Health of Chesapeake Bay Graded at All-Time High, C-

Jan 5, 2017


In this Thursday Oct. 8, 2015 file photo, waterman Shaw Rose retrieves an oyster dredge on his boat on the Rappahannock River near White Stone, Va. The Chesapeake Bay Foundation's biennial State of the Bay report, released Thursday, Jan. 5, 2017, gave the nation's largest estuary a grade of C-, an improvement from two years ago and the highest since the first report was issued 18 years ago.
Credit Steve Helber / AP

About 18 million people live along the Chesapeake Bay and its tributaries. The economic value of keeping waters pollution-free ranges from the fish and blue crabs we eat to the summer swims we take. 

Every two years the Chesapeake Bay Foundation gives the bay a physical, checking into habitat, fisheries and pollution. This year the bay went from a D+ to a C-.
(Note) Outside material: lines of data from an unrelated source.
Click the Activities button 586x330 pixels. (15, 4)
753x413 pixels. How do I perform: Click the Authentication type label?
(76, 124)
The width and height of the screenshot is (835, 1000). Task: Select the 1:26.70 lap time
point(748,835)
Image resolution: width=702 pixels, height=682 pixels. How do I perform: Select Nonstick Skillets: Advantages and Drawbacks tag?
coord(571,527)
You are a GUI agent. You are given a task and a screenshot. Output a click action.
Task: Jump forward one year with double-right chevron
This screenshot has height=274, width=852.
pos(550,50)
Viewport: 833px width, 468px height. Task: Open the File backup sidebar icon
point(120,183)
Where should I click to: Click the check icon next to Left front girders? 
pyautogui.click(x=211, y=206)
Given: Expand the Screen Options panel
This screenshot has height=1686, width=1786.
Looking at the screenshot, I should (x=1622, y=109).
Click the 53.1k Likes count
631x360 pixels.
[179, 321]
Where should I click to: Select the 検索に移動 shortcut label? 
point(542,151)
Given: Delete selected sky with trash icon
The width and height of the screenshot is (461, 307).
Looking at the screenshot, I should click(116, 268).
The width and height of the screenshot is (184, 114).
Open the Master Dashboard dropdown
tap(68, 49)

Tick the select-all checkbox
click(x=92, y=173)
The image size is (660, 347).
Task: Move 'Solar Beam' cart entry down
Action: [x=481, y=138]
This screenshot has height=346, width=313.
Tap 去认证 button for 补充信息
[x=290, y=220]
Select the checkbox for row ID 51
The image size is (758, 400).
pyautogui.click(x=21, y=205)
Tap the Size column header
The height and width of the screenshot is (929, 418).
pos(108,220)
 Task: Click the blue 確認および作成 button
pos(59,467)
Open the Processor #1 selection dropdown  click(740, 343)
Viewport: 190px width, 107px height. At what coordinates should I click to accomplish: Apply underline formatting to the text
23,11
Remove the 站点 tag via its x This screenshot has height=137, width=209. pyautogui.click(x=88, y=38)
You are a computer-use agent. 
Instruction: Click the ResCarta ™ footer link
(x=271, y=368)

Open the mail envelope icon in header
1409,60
The stars of this year's bay check-up were rockfish with an A minus and blue crab with a B. And that's graded on a curve because there's no way the Chesapeake Bay can ever be as pristine as when the colonists arrived.

And while people out on the bay this summer remarked on how clear the water was, that indicator still gets a D-. As a less environmentally-friendly administration enters the White House, CBF president, Will Baker issued this warning.

"The recovery is fragile," Baker says. "Any reduction in effort now and we will see the gains reversed and the decline begin again."

Both Virginia and Maryland are on track to meet interim deadlines to reduce bay pollution by the end of this year.